Cuando despertó pudo advertir una pared llena de trapos y estantes repletos de viejas cajas. Las paredes se veían un poco borrosas, pero trató de incorporarse. El piso de madera desprendía olor a podredumbre, le costaba respirar. Cuando logró sentarse vio una puerta en un costado que se abrió de repente. La silueta de Raúl, o el hombre parecido a él apareció. Andrea recordó todo, y un escalofrío recorrió su cuerpo. No sabía quién era, que quería ni por que la había encerrado.
– Ahora estamos solos, juntos al fin – dijo, y se acercó lentamente hacia ella. Con la luz que provenía de la puerta abierta, pudo verlo con claridad: nariz redonda, a la vez respingada, ojos oscuros y saltones, boca diminuta. Varias verrugas surcaban su amplia frente y, al sonreír. Andrea notó que le faltaban varios dientes.
Ya no dudaba que ese era Raúl, solo que una versión mas vieja y arruinada de su amigo.
- Por favor, déjeme salir de aca, es tarde y yo mañana trabajo.
- Todos trabajamos – le contestó con una sonrisa – Y no te voy a dejar salir Ándre, hace mucho que no nos vemos.
La desesperación de Andrea era total. Ese no podía ser Raúl, no su amigo.
– Decime qué querés y dejame ir por favor… no tengo nada para darte, soy profesora me gano la vida como puedo.
– No pienso robarte nada. Hace treinta y dos años, vos y yo éramos inseparables. Las arañas, la estación, estar con vos… era todo como un sueño que terminó en una pesadilla. Creciste, crecimos los dos; te fuiste alejando hasta que no volviste mas.
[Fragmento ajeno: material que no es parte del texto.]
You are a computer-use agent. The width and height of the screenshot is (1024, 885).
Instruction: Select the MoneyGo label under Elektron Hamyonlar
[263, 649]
Y yo esperando.
- Me parece que te estás confundiendo.
- Todavía tenes la cicatriz en la mejilla izquierda, la que te hiciste cuando corríamos al lado de las vías.
Andrea se quedó callada. Con la yema de los dedos acariciaba su cicatriz, y pensó que no tenía mas excusas.
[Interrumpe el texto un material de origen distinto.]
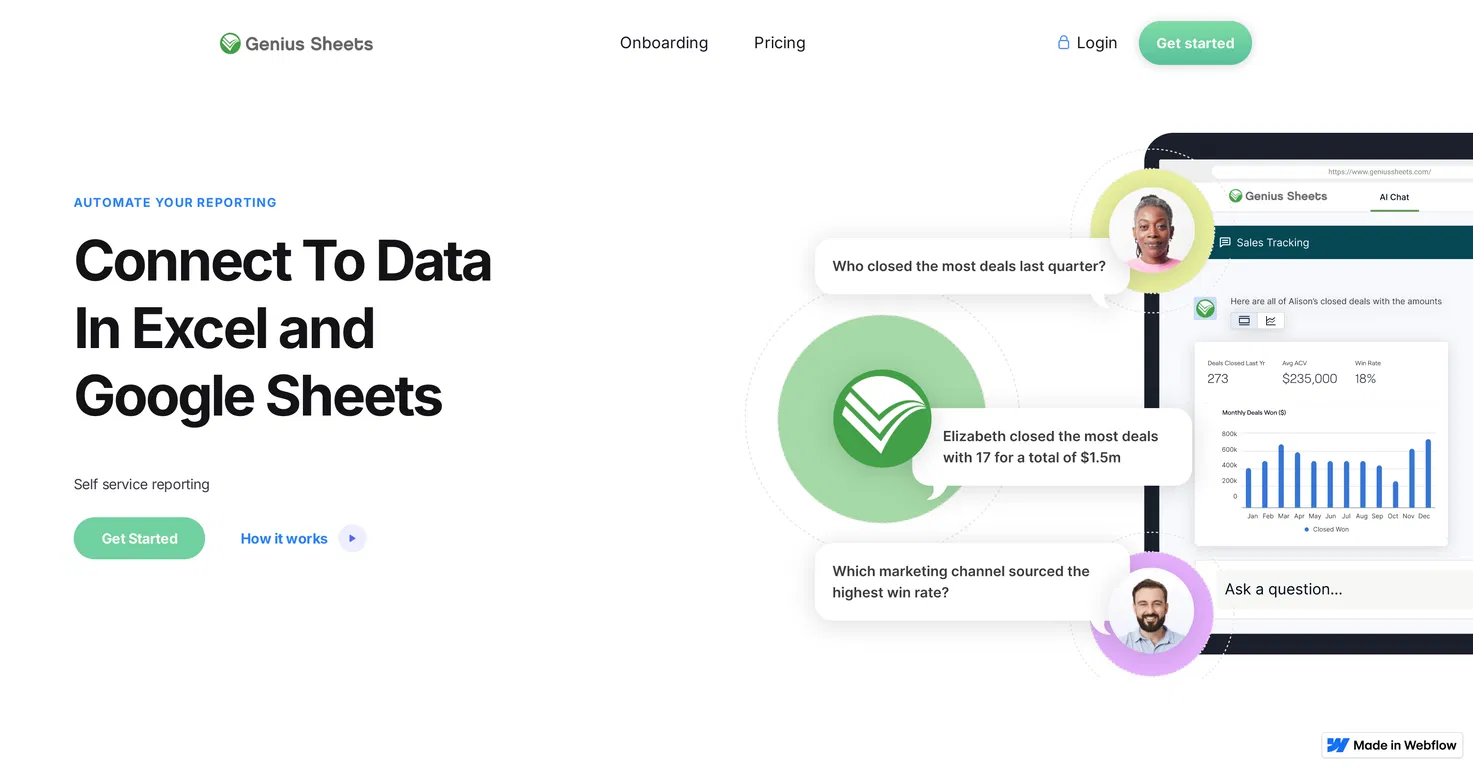This screenshot has width=1473, height=768.
Task: Open the Pricing page link
Action: point(780,43)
- No soy yo, por favor, dejame ir… no te pido nada mas que eso.
Raúl la miró con tristeza, con decepción. Hiciera lo que hiciera, Andrea no lo iba a aceptar.
- Está bien, andate.
Caminó hasta la puerta, sin mirar atrás. Salió del pasillo, pasó por la misma boletería y vio el mismo viejo cartel.
El viento frío voló su pelo al salir al exterior. Ya era de noche, y la gente caminaba apurada a su casa. Andrea corrió. Corrió como nunca, hasta sentirse segura en la entrada de su casa. Todo le parecía lejano, como en un sueño. Buscaba desesperada la llave de reserva, cuando vio un grupo de arañas muertas al lado de la maceta con la llave. Entró y trató de no pensar más en el episodio.
- No puede ser que no aparezca – le dijo a una compañera de trabajo, días después.
- Y, no sé, fijate… capaz te la olvidaste en la casa de alguien.
- No Paula, vos ya abés que no fui a ningún lado esta semana solo…
- ¿Solo?
- No, no fui a ningún lado. Nos vemos mas tarde.
Decidió volver. Su bolso no podría faltarle mas tiempo. Al llegar, no vio nada, solo diarios viejos sobre los cuales alguien había dormido. Recorrió con la vista el resto del lugar, cuando vio una sombra cerca suyo, y oyó un leve ruido metálico.
- Raúl soy yo… volví, aca estoy. Se que no estuvo bien lo que hice el otro día… por favor, hablemos…
Por detrás de los tachos de basura, salió un hombre sucio y andrajoso.
- Señora ¿qué hace?
- Busco a Raúl – le contestó con un nudo en la garganta.
- Disculpe, pero Raúl no vive aca.
- Por favor, dígame ¿dónde lo puedo encontrar?
- En ningún lado señora, Raúl murió hace años, estaba muy mal.
Sobre la silla del escritorio de la casa de Andrea, reposaba el bolso gris, del que salían cientos de arañas negras.